Bishop Appeals For End To Violence In Zimbabwe

Political intimidation has mounted in the run-up to the March presidential election

A Methodist bishop has made a passionate appeal to Zimbabwe's political parties and the government of President Robert Mugabe to take action to stop the continuing political violence in the country.

At a New Year's ceremony on January 7, attended by judges and senior government officials, Bishop Cephas Mukandi said: "We hear incidents of citizens of this country fighting or killing one another because of political differences. Battles have never settled a quarrel, neither will they now."

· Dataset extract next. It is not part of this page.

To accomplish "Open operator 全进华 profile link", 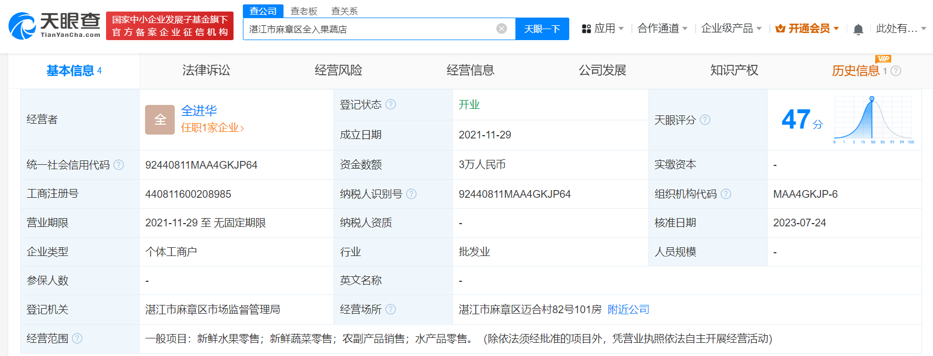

Political violence and intimidation have been mounting in Zimbabwe over the past few months in the run-up to the presidential election, scheduled for March 9 and 10. In this election, President Mugabe faces the strongest challenge ever to his 21-year-rule in opposition leader Morgan Tsvangirai of the Movement for Democratic Change (MDC).

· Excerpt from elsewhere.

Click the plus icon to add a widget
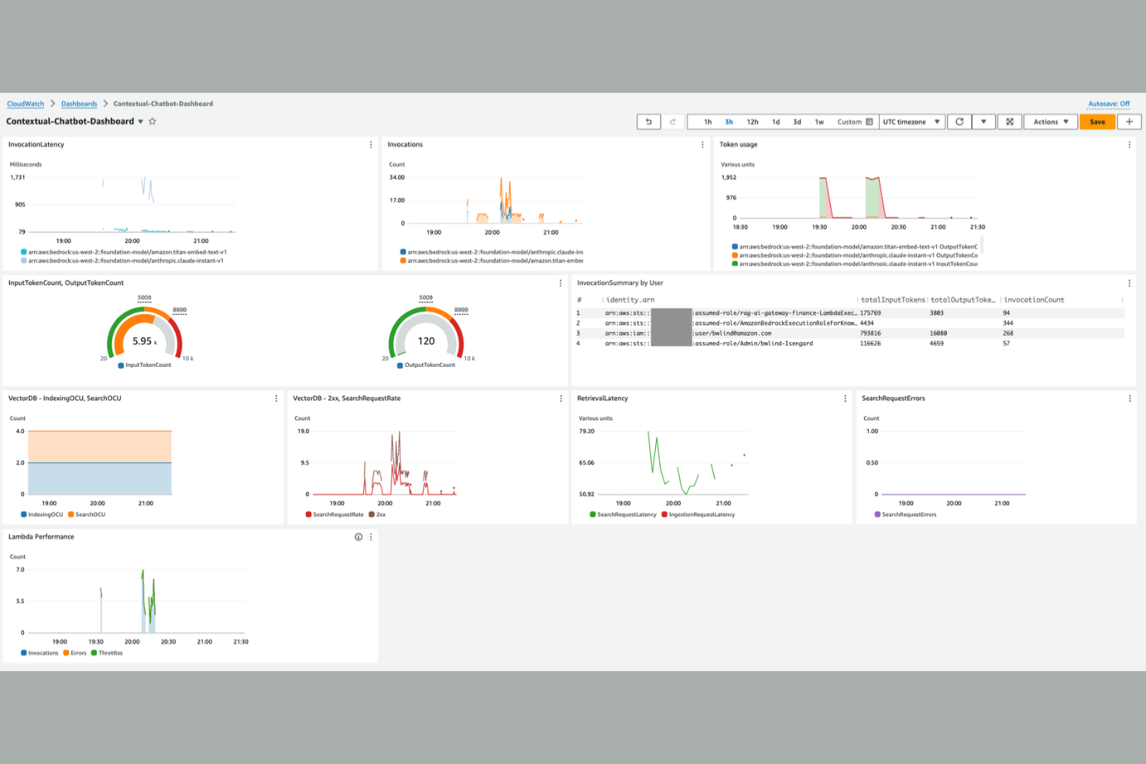Viewport: 1146px width, 764px height. [1130, 122]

At the end of December, during a congress of his ruling Zanu-PF party in the resort town of Victoria Falls, Mugabe vowed to crush the MDC. During the past two months, at least four people—all believed to be members of the MDC—have been killed.

The bloodshed has drawn the attention of the international community. Last autumn the European Union threatened to impose sanctions against Zimbabwe unless intimidation of political opposition stopped. A delegation of Zimbabwean government officials is expected to meet EU officials this week.

According to the latest reports, Zimbabwe's parliament approved new security and election laws which critics say are intended to stifle dissent before the elections. The parliament is also expected to pass a law introducing tight controls on the media.

The security bill gives the police new powers and would make it an offense to criticize the president. New election regulations ...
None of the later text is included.